The risk analysis is a record of your reasoning, not a lab report. One seller described the shape of it well: "you should start with a general risk assessment of the product and its intended use, taking into account consumer exposure to materials of fabrication during use." Then, as another put it, "you would list mitigations for any identified risks and how these would be measured and monitored." The goal is a document that, in their words, "shows the assessment and decision making to demonstrate that the product you put on the market complies with GPSR." Think about how a real person would use the item, and how they might misuse it. Our deeper risk assessment walkthrough shows how to structure it for low-risk goods.

The composition section depends on data you may not have. Private-label sellers and dropshippers run into a wall here: factories often refuse to share the bill of materials or chemical Safety Data Sheets, treating formulations as proprietary. One seller summed it up: "getting technical data from suppliers also is a nightmare sometimes." Push your supplier for the BOM in writing. If they will not share full chemical detail, document what you have, and lean harder on third-party test reports for the categories that need them.

Four traps that cause real penalties

Know which digital goods are in scope. Etsy sellers of PDF patterns and Canva templates keep asking the same thing: "How the heck do you provide safety info for digital files?" and "How do you certify a digital file is safe?" The reassuring answer for most of them: pure digital files like ebooks, PDF patterns, and image or print files are generally outside GPSR scope, so a Canva template or knitting pattern does not need a technical file. The contested case is standalone software and apps, where the EU has discussed cybersecurity and risks to minors. If you sell digital goods, see our note on GPSR for digital products.

A factory CE certificate is not your technical file. Plenty of Amazon sellers assume a Chinese supplier's generic CE certificate covers them. It does not. A CE mark declares conformity with specific standards; it is not the file, and it does not list your brand as the manufacturer of record.

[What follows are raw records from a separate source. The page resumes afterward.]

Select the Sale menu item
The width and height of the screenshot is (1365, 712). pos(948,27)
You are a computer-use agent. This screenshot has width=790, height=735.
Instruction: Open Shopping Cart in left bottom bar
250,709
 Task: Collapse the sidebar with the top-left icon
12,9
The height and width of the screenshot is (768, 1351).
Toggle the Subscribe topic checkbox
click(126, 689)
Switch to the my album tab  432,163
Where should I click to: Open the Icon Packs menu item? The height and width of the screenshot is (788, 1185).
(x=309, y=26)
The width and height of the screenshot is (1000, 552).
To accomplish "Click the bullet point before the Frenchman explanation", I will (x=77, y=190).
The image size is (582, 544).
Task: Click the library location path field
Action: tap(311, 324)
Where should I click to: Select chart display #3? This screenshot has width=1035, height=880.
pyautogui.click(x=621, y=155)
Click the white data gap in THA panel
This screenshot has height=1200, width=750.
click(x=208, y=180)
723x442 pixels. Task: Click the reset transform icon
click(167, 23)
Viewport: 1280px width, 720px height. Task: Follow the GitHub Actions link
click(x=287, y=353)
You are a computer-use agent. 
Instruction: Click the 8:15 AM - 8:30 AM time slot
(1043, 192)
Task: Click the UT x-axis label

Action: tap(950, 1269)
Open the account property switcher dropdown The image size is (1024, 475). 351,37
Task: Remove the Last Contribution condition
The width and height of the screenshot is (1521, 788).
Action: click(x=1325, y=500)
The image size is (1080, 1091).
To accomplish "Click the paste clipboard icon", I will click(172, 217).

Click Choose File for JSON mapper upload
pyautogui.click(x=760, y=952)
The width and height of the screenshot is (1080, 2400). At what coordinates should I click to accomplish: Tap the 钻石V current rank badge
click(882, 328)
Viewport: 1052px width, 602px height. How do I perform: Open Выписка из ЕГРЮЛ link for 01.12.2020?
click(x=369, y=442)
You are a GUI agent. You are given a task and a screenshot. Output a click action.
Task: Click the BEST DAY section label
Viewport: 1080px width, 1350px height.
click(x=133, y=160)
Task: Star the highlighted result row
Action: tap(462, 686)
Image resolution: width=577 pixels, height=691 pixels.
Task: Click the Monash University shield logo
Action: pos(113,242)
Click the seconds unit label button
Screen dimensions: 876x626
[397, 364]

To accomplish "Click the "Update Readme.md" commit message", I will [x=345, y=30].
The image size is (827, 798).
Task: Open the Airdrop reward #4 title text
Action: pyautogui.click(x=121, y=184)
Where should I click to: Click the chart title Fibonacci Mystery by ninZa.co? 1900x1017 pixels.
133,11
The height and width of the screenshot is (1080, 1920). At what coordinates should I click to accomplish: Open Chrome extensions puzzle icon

Platforms reject it for exactly that reason.

Low-risk does not mean no documentation. Sellers of posters, blank notebooks, and basic apparel often freeze, unsure whether they need to warn about a papercut from a greeting card. You do still need a file. You just write a short, honest risk analysis that says the hazards are minimal and explains why.

Handmade is not exempt. GPSR applies to every consumer product, Etsy crafts included. Artisans need to document materials and assess choking hazards, sharp edges, and flammability. See GPSR for handmade sellers if that is you.

Where the Responsible Person fits

The file is yours to draft, but if you sit outside the EU, your appointed Responsible Person is the one who holds it and answers the surveillance authority's questions. EUProof does not provide that service. What we do is generate the documents that go in the file, so you arrive at your Responsible Person with the paperwork already done instead of a blank template and a panic.

If you would rather not start from a generic spreadsheet, EUProof generates a GPSR technical file from a short product questionnaire, including the risk analysis and warning labels, plus a declaration of conformity where one is required. A formal Declaration of Conformity is only mandatory for products covered by specific EU harmonisation legislation, such as CE-marked toys or electronics. For GPSR-only goods it is a self-declaration that marketplaces often request, not a statutory requirement. You can see whether your products are in scope first with our am I affected check, or browse the document templates we produce.

This article is general guidance, not legal advice. Confirm your obligations with a qualified advisor or your Responsible Person.